Mbjoerkh commented 6 years ago

1) Completely agree. 2) Works for me! 3) Ok. So it's ordered-output that should be used for analysis? and this explains why output has 220 more rows than output-ordered? (It's probably not be important for me to understand this, just making sure it's not an error..)

On Wed, Jan 31, 2018 at 10:42 AM, John Vandivier notifications@github.com wrote:

1 - great suggestion about the subname, let's call it, genderization. I would want to keep these factors seperate by the way. So that we are clear when using a middle name vs first name. I understand there is likely no effect; but it is worth testing rather than assuming. (Eg my brother's name is Michael Lauren Vandivier...the gender assumption would fail on M. Lauren in this case)

2 - I'm happy to use stata as little as possible: it's great for the statistical operations but I don't like it for wrangling

3 - ordered-output is guaranteed to be output in order :) output is not. Previously output happened to be in order (that is, input record one is associated with output csv row one), but this was not the case after integrating genderize as those http requests are async and may return unordered.

— You are receiving this because you authored the thread. Reply to this email directly, view it on GitHub https://github.com/Vandivier/data-science-practice/issues/16#issuecomment-361971555, or mute the thread https://github.com/notifications/unsubscribe-auth/Afq-PkRUA23DY_NYs6ayYZlDNxaQnpzNks5tQImggaJpZM4R0I6M .

Mbjoerkh commented 6 years ago

Don't worry about the genderizing for now, Garett Jones(well, a podcast with him) convinced me it's worth throwing $100 at a fancier classifier. TTYL

Vandivier commented 6 years ago

another concern about replication... Any cost may have a large marginal negative effect on replication

actually, I'm facing the same issue with my Udacity study, and I've basically come to the same conclusion that a paid product is needed to make it feasible.

even so, I'd like to leave it an open issue for a free replication variant to exist. It could form a double-validation. As you mention, Name Prism is one free tool: http://www.name-prism.com/

Mbjoerkh commented 6 years ago

Completely agree with your points. I think name-prism will be excellent to get both "leaf nationality" and ethnicity. It is both free, and in my opinion, the most appropriate tool out there for our purposes.

  1. Let me know if you want me to do the legwork with nameprism - if I understand it correctly I should be able to use the API without all that much computer wizardry.

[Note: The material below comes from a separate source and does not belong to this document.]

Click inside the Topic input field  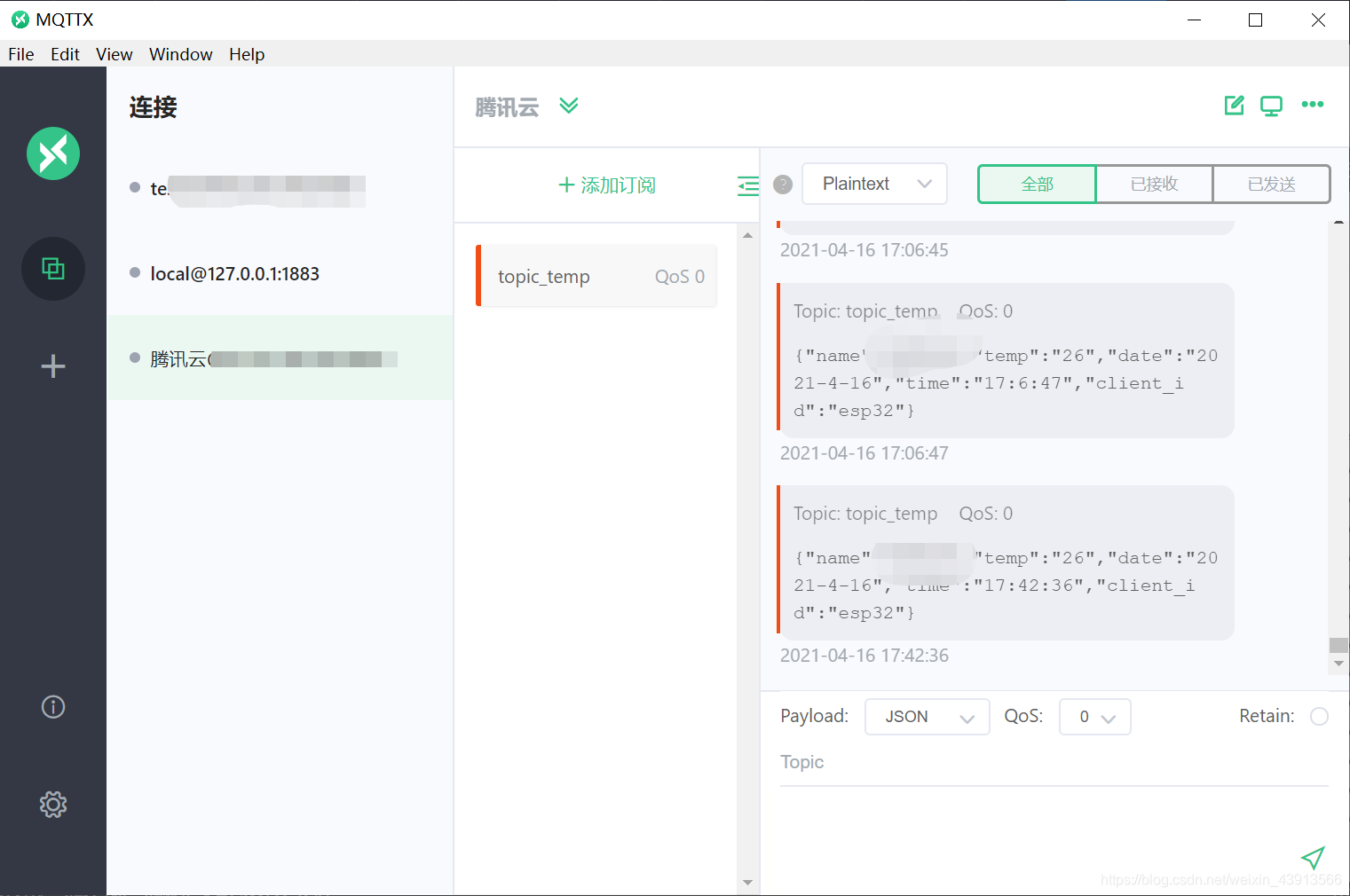[976, 762]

  2. Let me know if you want me to submit a request on our behalf to avoid the 1000 names a day rate limit. It's not necessary for Earhart, but it could be convenient; you have your udacity study and we could even quickly generate the "migration adjusted medal olympic standings", throw it in a blogpost and see if there's any interest. My hunch is that it's worth a shot! It shouldn't be more than 4-5 hours of total work, it's a novel application of a hot topic in various fields, and the Olympics is such a rare event that it may get some attention.